§ **ACTION ITEM**:
Where an entry contains a picture, skip the picture and write out everything else exactly.

§ **SUPPLIED ENTRIES**:
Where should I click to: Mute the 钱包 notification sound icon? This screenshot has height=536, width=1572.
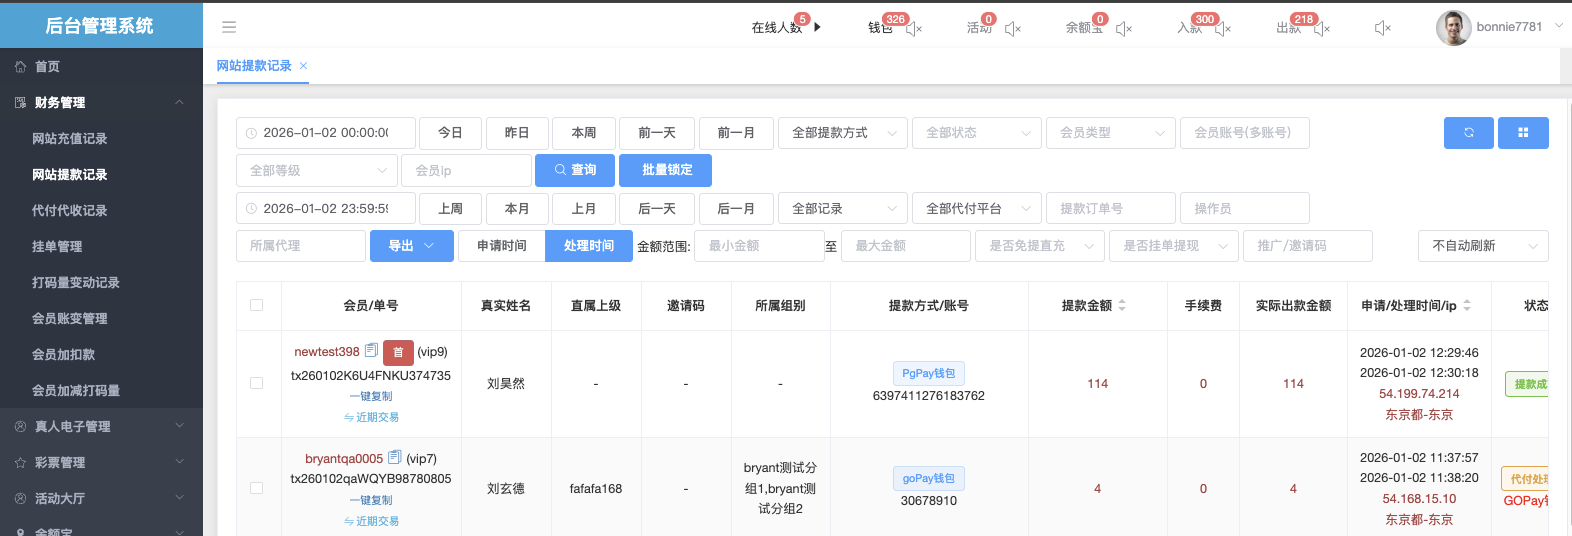pos(914,29)
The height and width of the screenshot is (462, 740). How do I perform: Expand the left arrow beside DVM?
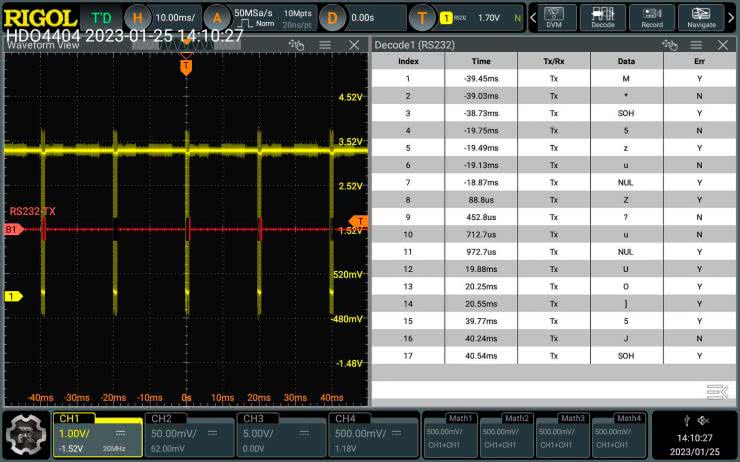(532, 17)
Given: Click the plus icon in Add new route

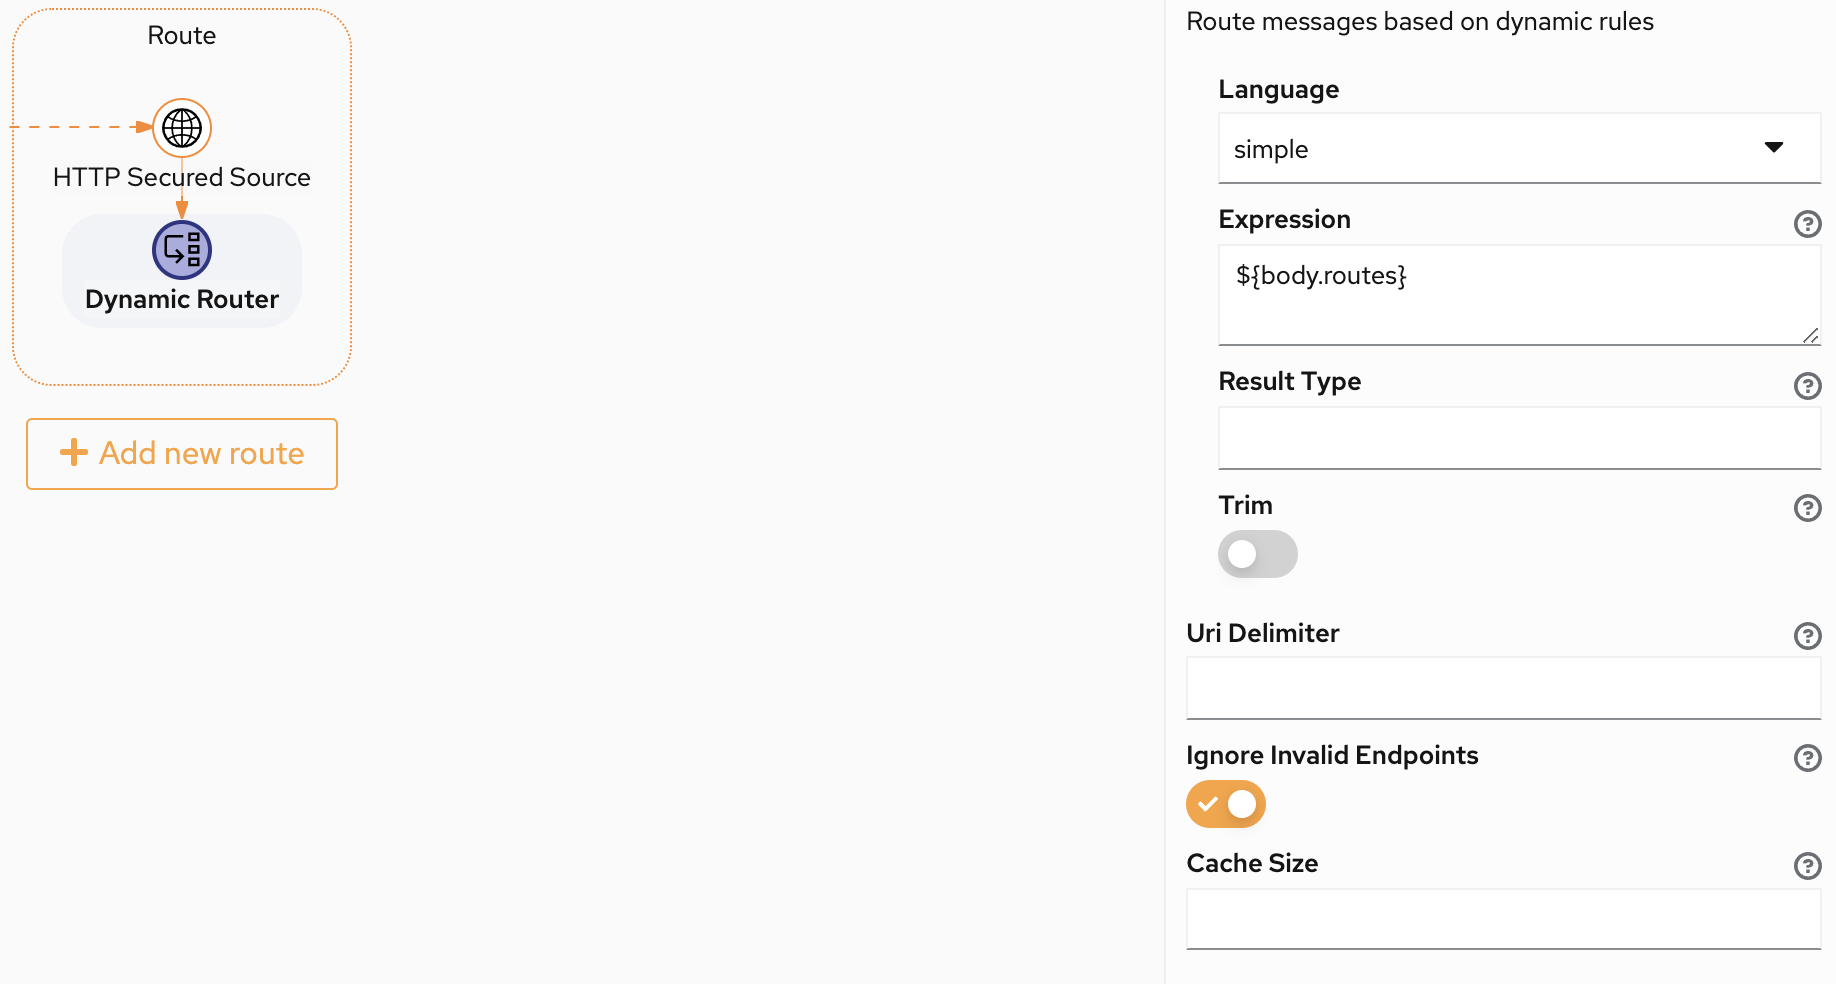Looking at the screenshot, I should click(x=73, y=453).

§ **ANSWER SECTION**:
Where should I click to: Mute the 钱包 notification sound icon? This screenshot has height=536, width=1572.
pos(914,29)
The height and width of the screenshot is (462, 740). How do I perform: Expand the left arrow beside DVM?
(532, 17)
Given: Click the plus icon in Add new route

Looking at the screenshot, I should click(x=73, y=453).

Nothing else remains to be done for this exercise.